You wait weeks for a report on faith and welfare and then two come along at once. Actually, there have been plenty, and with the re-election of the Conservatives, I'm sure there'll be many more.
The William Temple Foundation asked me to review Greg Smiths 'Temple Tract' on faith and welfare. Two recent events made it worth the read. The election result was one: though a Labour government would have still faced some of the issues and realities that Smith describes. The other is the recent report from the Cinnamon Trust, highlighting the vast scale of faith-based social action, and encouraging churches and other faith groups to do more in partnership with other agencies, such as local authorities.
It's this relationship between faith groups and local authorities that Smith focuses on. With a track record in ecumenical work in deprived urban areas, and a key role in the Evangelical Alliances research programme, he brings together the findings of EA research with case studies of local partnership working, and the realities of the welfare state in austerity Britain. Whilst the Cinnamon Trust report encourages faith groups to get on and work in partnership with others, Smiths e-book raises some of the issues those faith groups will need to wrestle with.
Snith's main premise is that recent politics and economics have created a new environment for churches and faith groups. Recession has thrown more people into poverty, and austerity has resulted in a thinner 'safety net', with more means testing. Meanwhile the government has raised the profile of localism - in some cases devolving to local councils the responsibility for parts of the welfare system (e.g. emergency grants and financial aid). This gives both a new challenge, and a new opportunity, for faith groups to work in partnership with local authorities in welfare delivery.
The book splits down into several readable short sections:
- An outline of recent changes to welfare since 2010, and the current (frightening) picture of poverty and inequality
- The contribution of faith groups to welfare, with a particular focus on the responses to Evangelical Alliance surveys.
- A brief survey of 'progressive localism' - how a combination of austerity and local devolution is creating space for new partnership between faith groups and local authorities to provide welfare support.
- Case studies of what this looks like in Blackpool and Preston, with an honest survey of the relative strength and levels of co-operation among the churches, and between the churches/faith groups and the local council.
- 'Common values and sticky issues' - highlighting some of the hurdles to faith group and local authority partnership, and two of the ideologies which would challenge that partnership in the first place: neoliberalism (everyone must take individual responsibility, so don't help the 'undeserving poor') and secularism (faith groups have no part in the public sphere).
The e-book is a call for faith groups to work with local authorities in this new environment. However it also recognises that localism can degenerate into a postcode lottery - if more welfare provision is local, then it also becomes more dependent on the quality of local partnerships, personnel and delivery. The case studies highlight how much difference local factors can make to the quality and outcomes of support given by the faith sector.
Smith also points out that most of the time, there are no issues with faith groups being involved. The main exception is ‘only when people of faith feel so committed to their beliefs that they explicitly present them as truth claims, and when the perceive their beliefs as normative or binding on others that there is real difficulty’

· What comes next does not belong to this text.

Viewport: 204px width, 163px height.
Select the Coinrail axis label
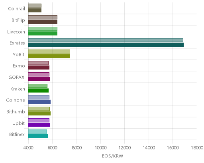click(16, 9)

Here is his summary of the argument of the paper:
I have argued that the growth of poverty and inequality and the
neo-liberal project to roll back the hard fought for protections of citizens
via state welfare, have led to a constructive reaction by churches, people of
faith and others of goodwill, to fill the holes in the welfare safety net. But
a holy safety net on its own is hardly sufficient to meet that need. Where
central government has delegated, or more truthfully abandoned, many of its
responsibilities to local authorities, without providing sufficient resources
for the task, there are opportunities for creative partnerships. And in a
context of post-secular progressive localism there are public spaces in which
values and beliefs can be publicly articulated and where apologetics and
religious dialogue can take place.
In other words, churches and faith groups both have new opportunities to serve, in partnership with local authorities, and new opportunities to bring the values of faith into the public square.
In the light of the Cinnamon Trust report I found this a useful booklet to read, provocative and challenging. It has a good summary of recent changes to welfare, is well researched and well referenced, and the combination of local case studies with the wider national picture works well. It was helpful to read the warning that discussions of 'the common good' from positions of power and institutional religion don't give voice to the actual experience of those who need, and are falling into (or through) the safety net.

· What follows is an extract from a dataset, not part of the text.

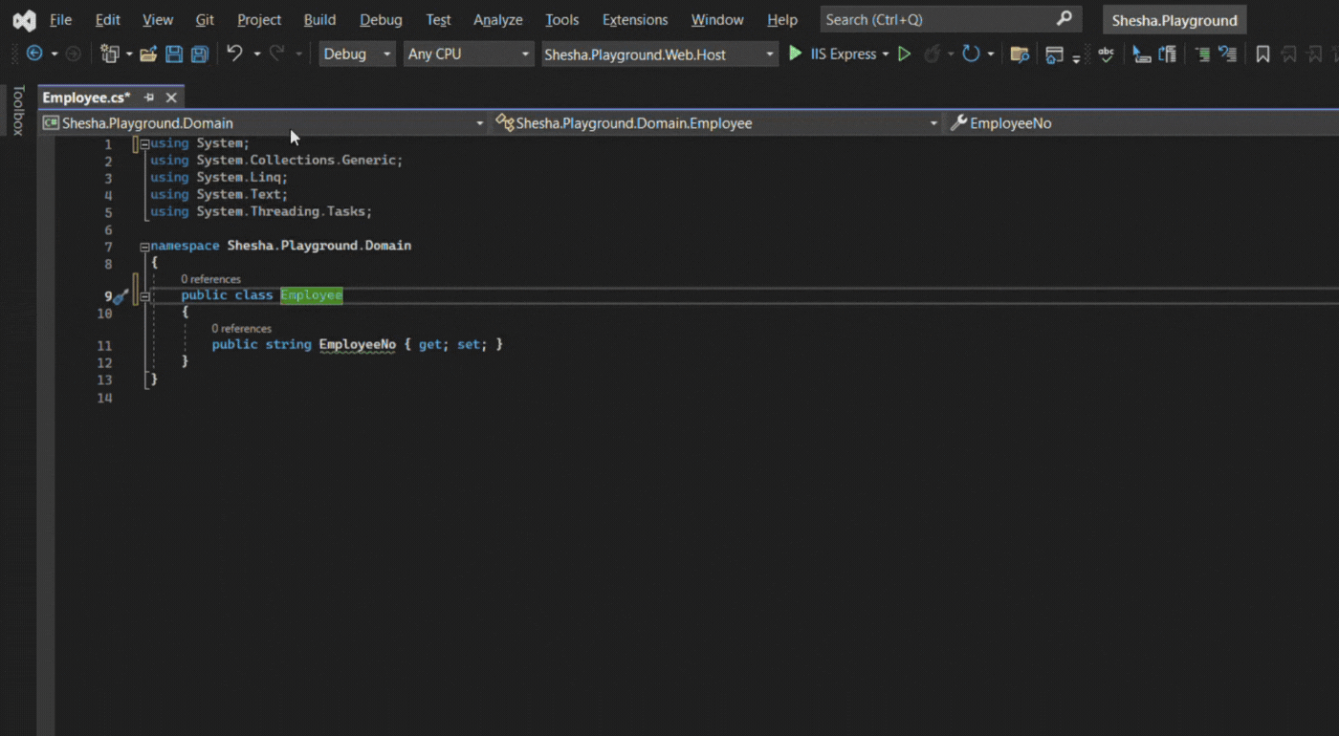Click the Navigate Backward arrow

Just a few quibbles - some page numbers with the index at the start would have been handy. I also was trying to work out who it was aimed at - a lot of Evangelical Alliance research was quoted, so parts of the booklet focused specifically on Evangelicals, in compare/contrast mode with other streams of belief and non-belief. But the main argument of the book seems to be directed at 'faith groups', and there's never an attempt to make a biblical or theological argument for evangelicals to be involved in the welfare state. If the audience was Evangelicals, then it needed more theology, and if it was faith groups in general, then the booklet probably needed less about Evangelicals in particular, and more research from other sections of the 'faith sector'.
I also found it a bit hard to follow Smiths definition of 'progressive localism'. I think I know what he was getting at, Progressive does not mean liberal or elitist. Rather it is something more fundamental than that: an attitude of mind or outlook on life that is, ‘outward looking and creates positive affinities between places and social groups negotiating global processes’. The term progressive has been used to emphasise that new alliances between different community and faith groups are not merely defensive, but ‘rather they are expansive in their geographical reach and productive of new relations between places and social groups. Such struggles can reconfigure existing communities around emergent agendas for social justice, participation and tolerance’. Progressive localism would be even less elitist if there was a clear definition of it that didn't rely on so many abstract nouns.

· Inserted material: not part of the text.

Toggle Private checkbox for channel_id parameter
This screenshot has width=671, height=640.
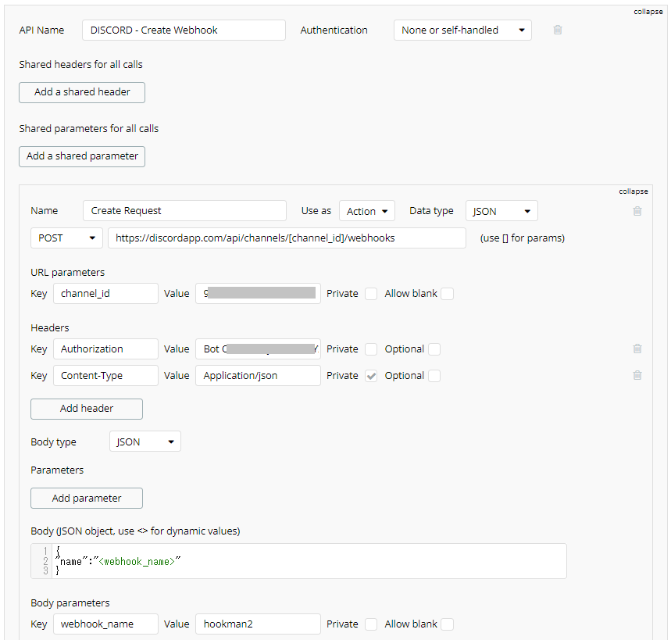(x=371, y=294)
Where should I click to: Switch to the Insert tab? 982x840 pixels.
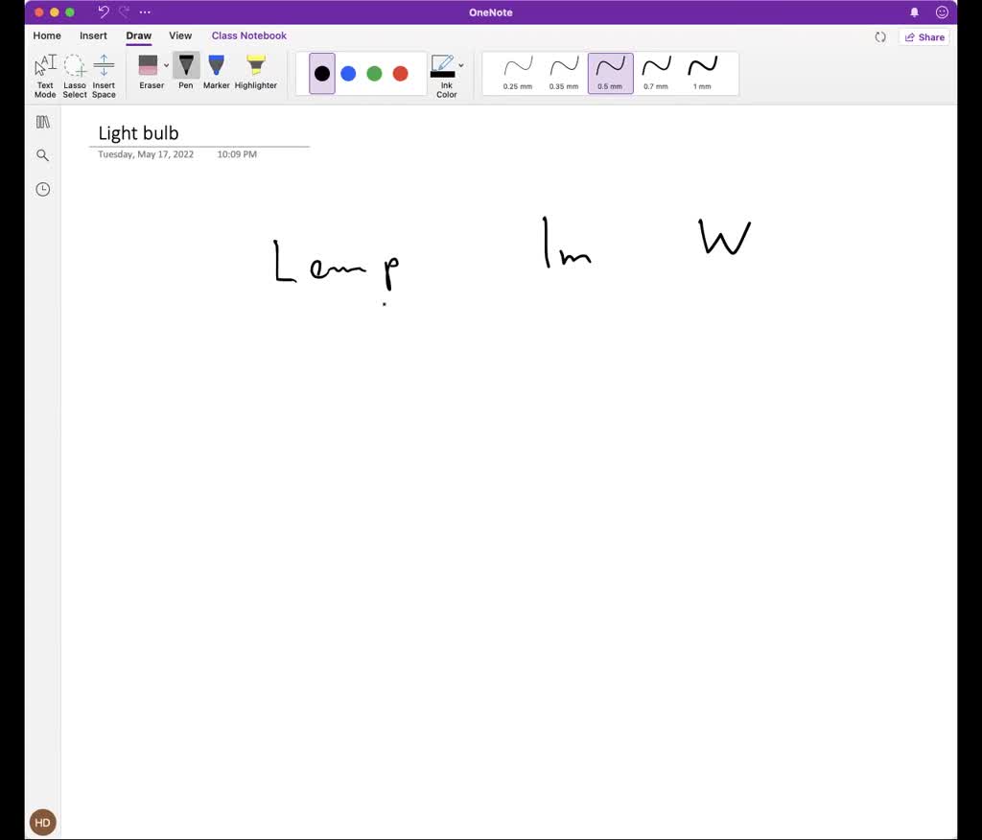pos(92,35)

I was also surprised by the big leap in the final sentences to the conclusion that ‘for new times we need to see some fresh thinking. More democratic engagement, and a renewal and transformation of the major institutions of our society' It's not clear either what kind of transformation is required, or which institutions he's referring to. The radical final paragraphs seem to go way beyond the evidence and argument presented in the previous 20 pages, and I wondered if there was another booklets worth of thinking needed to unpack them!
It's the kind of thing I probably wouldn't have read without being asked, but I'm glad I did. It's made me think about what we do here in Yeovil, and that I need to do more to encourage and give a voice to those members of our church who are engaging at the sharp end of this. Many people have no idea of what's going on around the bottom rungs of the social ladder.
I don't know how the Temple Tracts work, but I'd really like to see a response to Smiths arguments from the Centre for Social Justice.
Faith, Progressive Localism and the Hol(e)y Welfare Safety Net is worth a read if you want something more chewy to put the Cinnamon Trust report into context, or for local church leaders involved in partnerships with their local authority, or wondering what that might involve. David Camerons re-election makes it even more relevant, and there are wider issues for the church here not just in provision, but in prophecy - how do we challenge the state when it neglects the most vulnerable, and how do we give a voice to those who are rendered even more vulnerable by a system which is supposed to be helping them.
The church, and faith groups in general, are not in a place where we can happily take welfare provision back from central government and say 'that's fine, we'll carry on where we left off in the 1940s'. The Cameron government is also showing a worrying tendency towards abdication: following the Lansley reforms the Health secretary is no longer responsible for the NHS, academies are devolving and breaking up the education system, and Eric Pickles has just received a knighthood for 5 years of asking local authorities to make bricks without straw, responsibility for more provision yet with fewer resources. I'm glad there's an increasing openness for the state, voluntary and faith sector to work together in supporting the vulnerable, but it's not enough to keep rescuing people from the river, we need to head upstream to find out why they are falling in.